■ Task instructions ■
Every line of the listing below should be written out exactly, minus its pictures.

■ Material to process ■
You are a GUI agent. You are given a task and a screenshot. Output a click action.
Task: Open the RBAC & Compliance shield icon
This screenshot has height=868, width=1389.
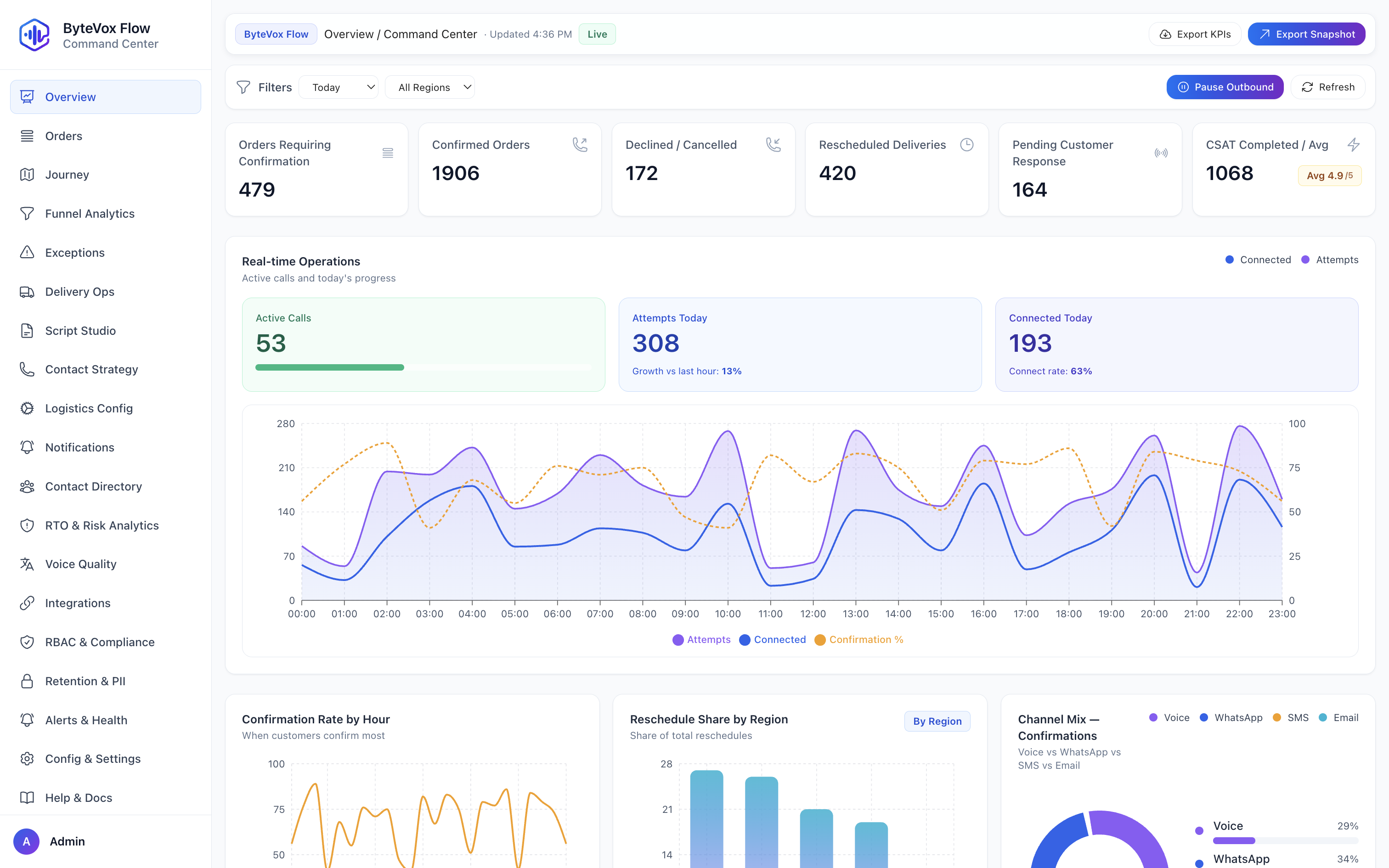27,642
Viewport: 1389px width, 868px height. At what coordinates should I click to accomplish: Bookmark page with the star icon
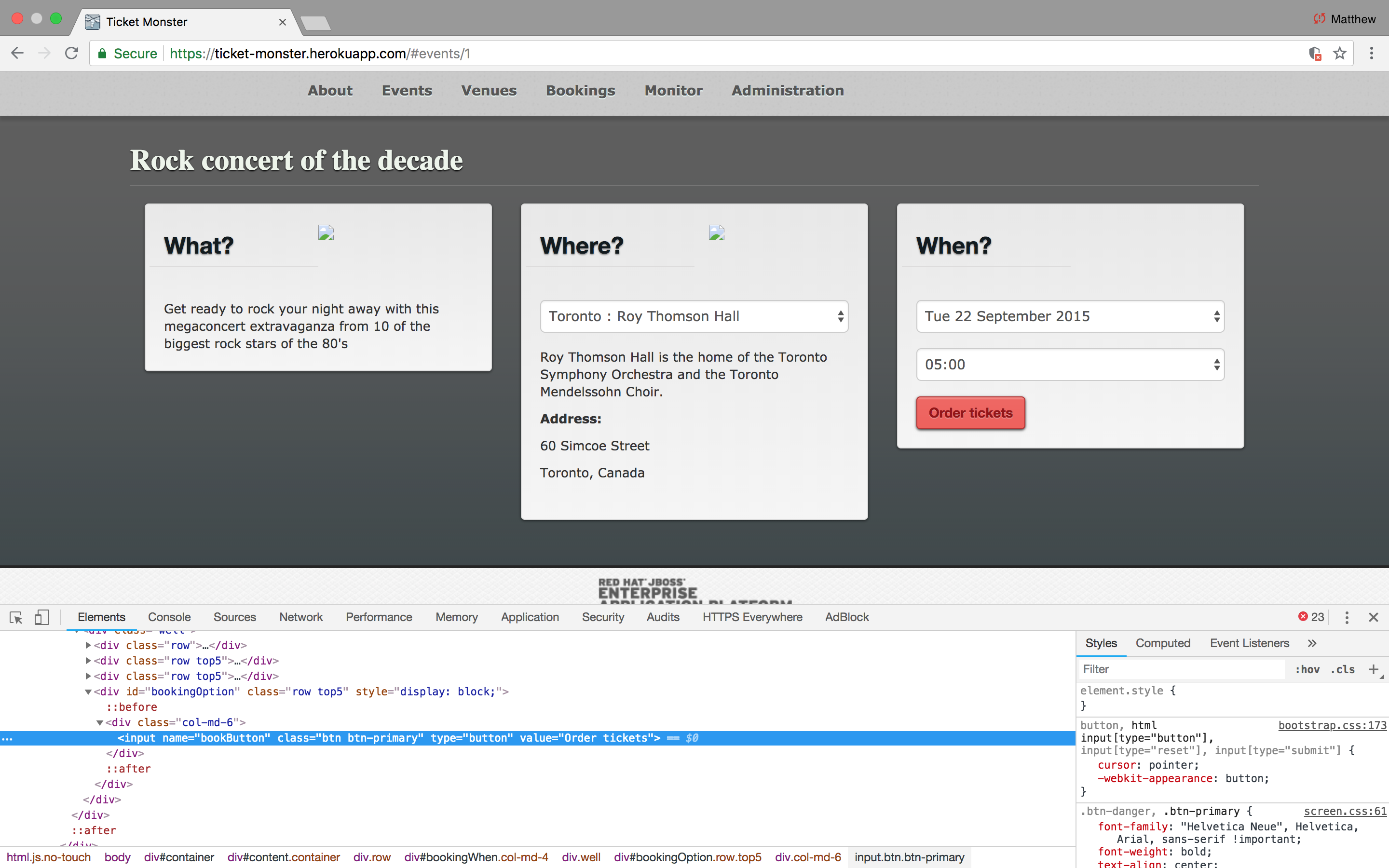(1339, 54)
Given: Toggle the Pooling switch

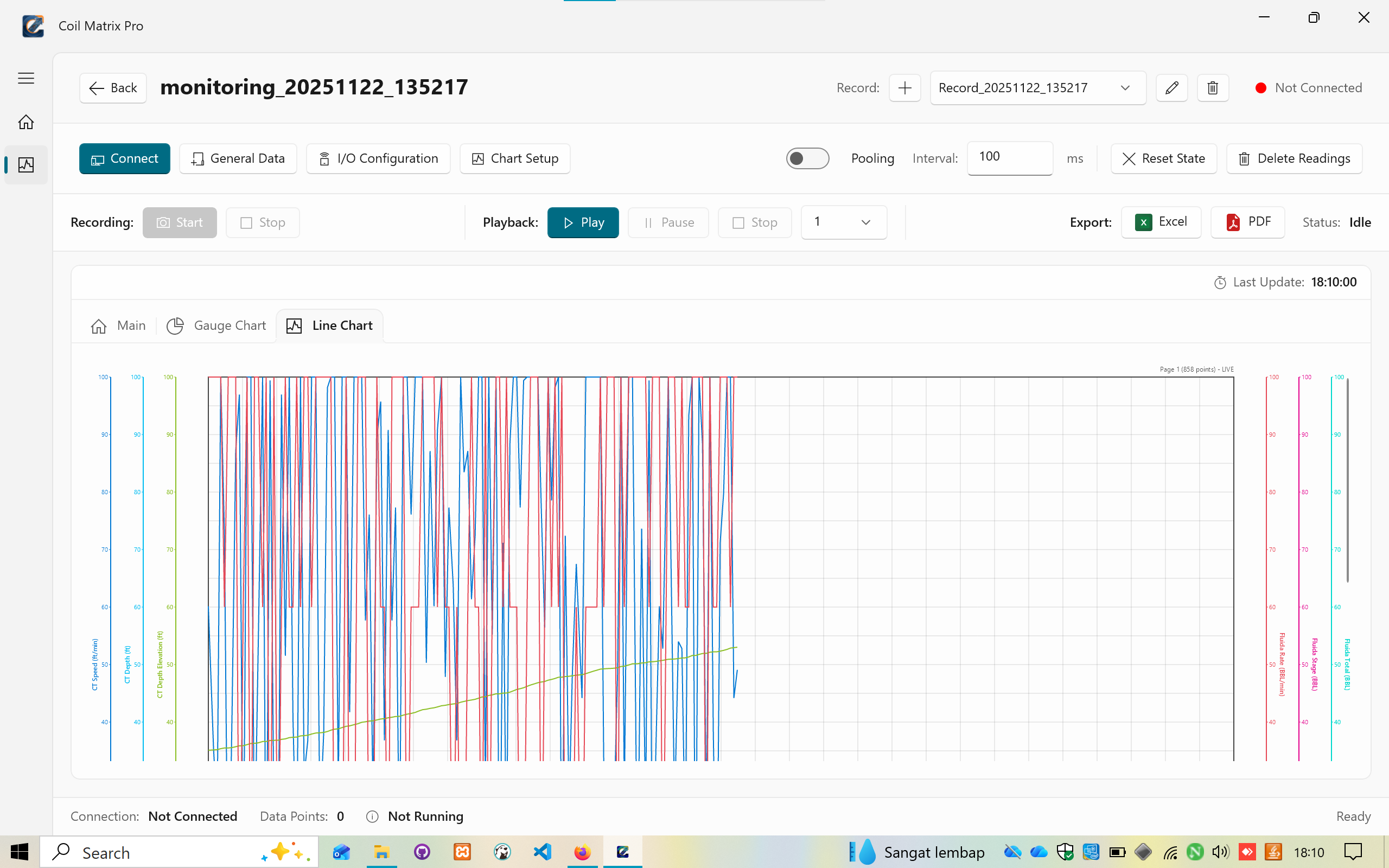Looking at the screenshot, I should 807,158.

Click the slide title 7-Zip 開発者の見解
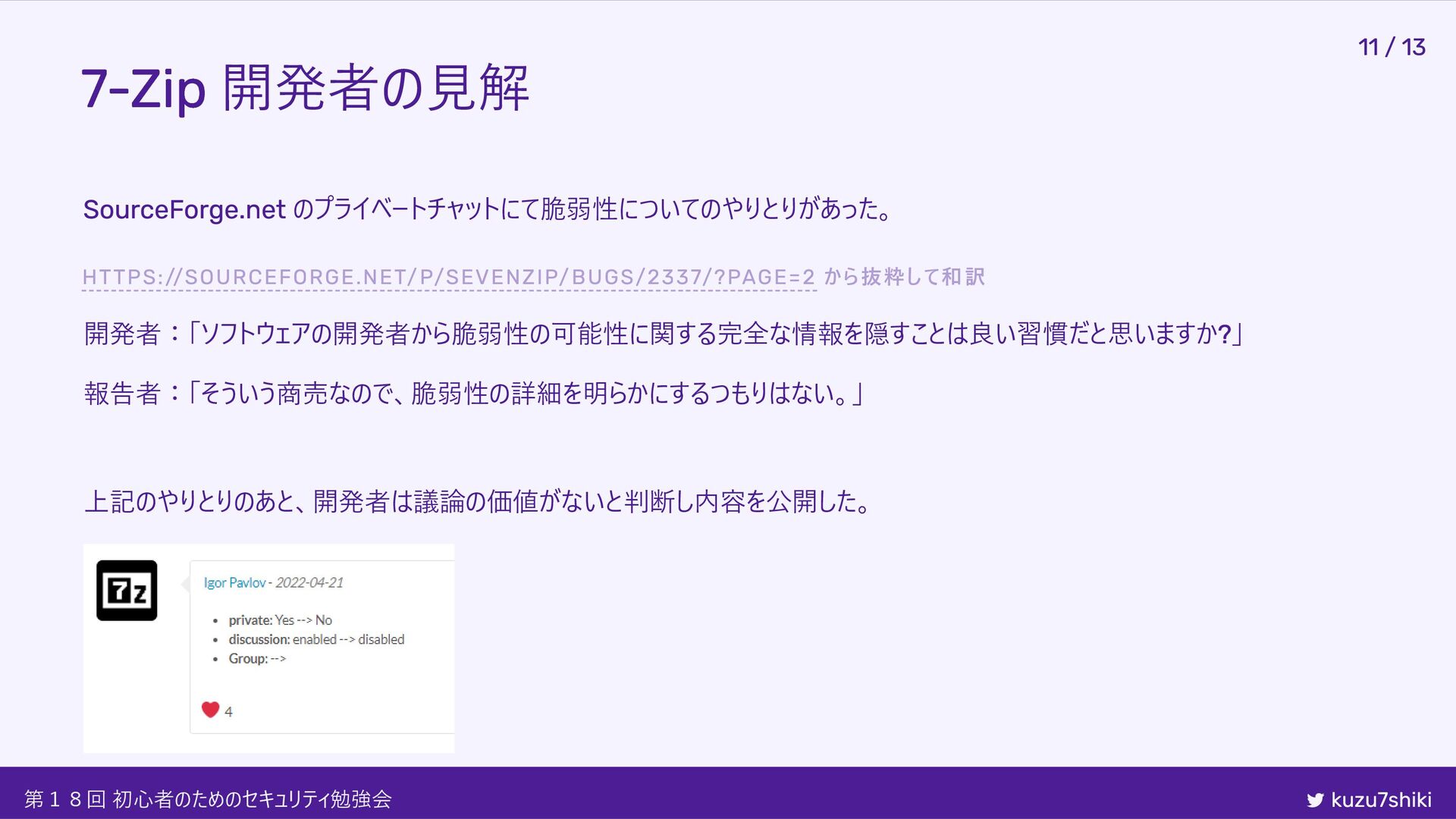pyautogui.click(x=305, y=89)
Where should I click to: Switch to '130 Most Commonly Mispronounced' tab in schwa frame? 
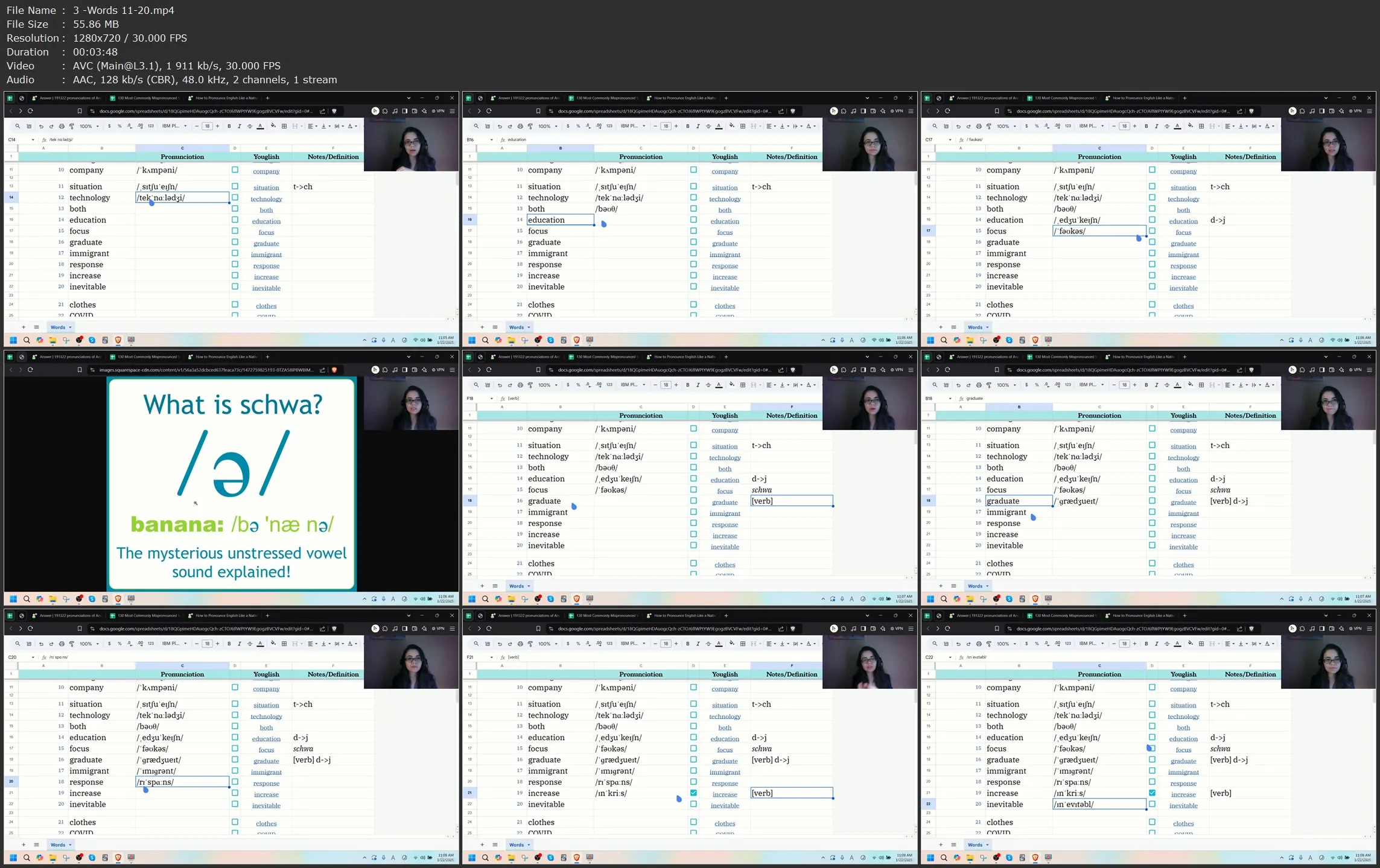[145, 356]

■ Reply to the exercise ■
You are a GUI agent. You are given a task and a screenshot. Output a click action.
Task: Open the RBAC & Compliance shield icon
This screenshot has height=868, width=1389.
27,642
Viewport: 1389px width, 868px height. At what coordinates should I click to accomplish: Bookmark page with the star icon
(1339, 54)
Given: Toggle the Pooling switch

Looking at the screenshot, I should 807,158.

Click the slide title 7-Zip 開発者の見解
pyautogui.click(x=305, y=89)
Where should I click to: Switch to '130 Most Commonly Mispronounced' tab in schwa frame? 
[145, 356]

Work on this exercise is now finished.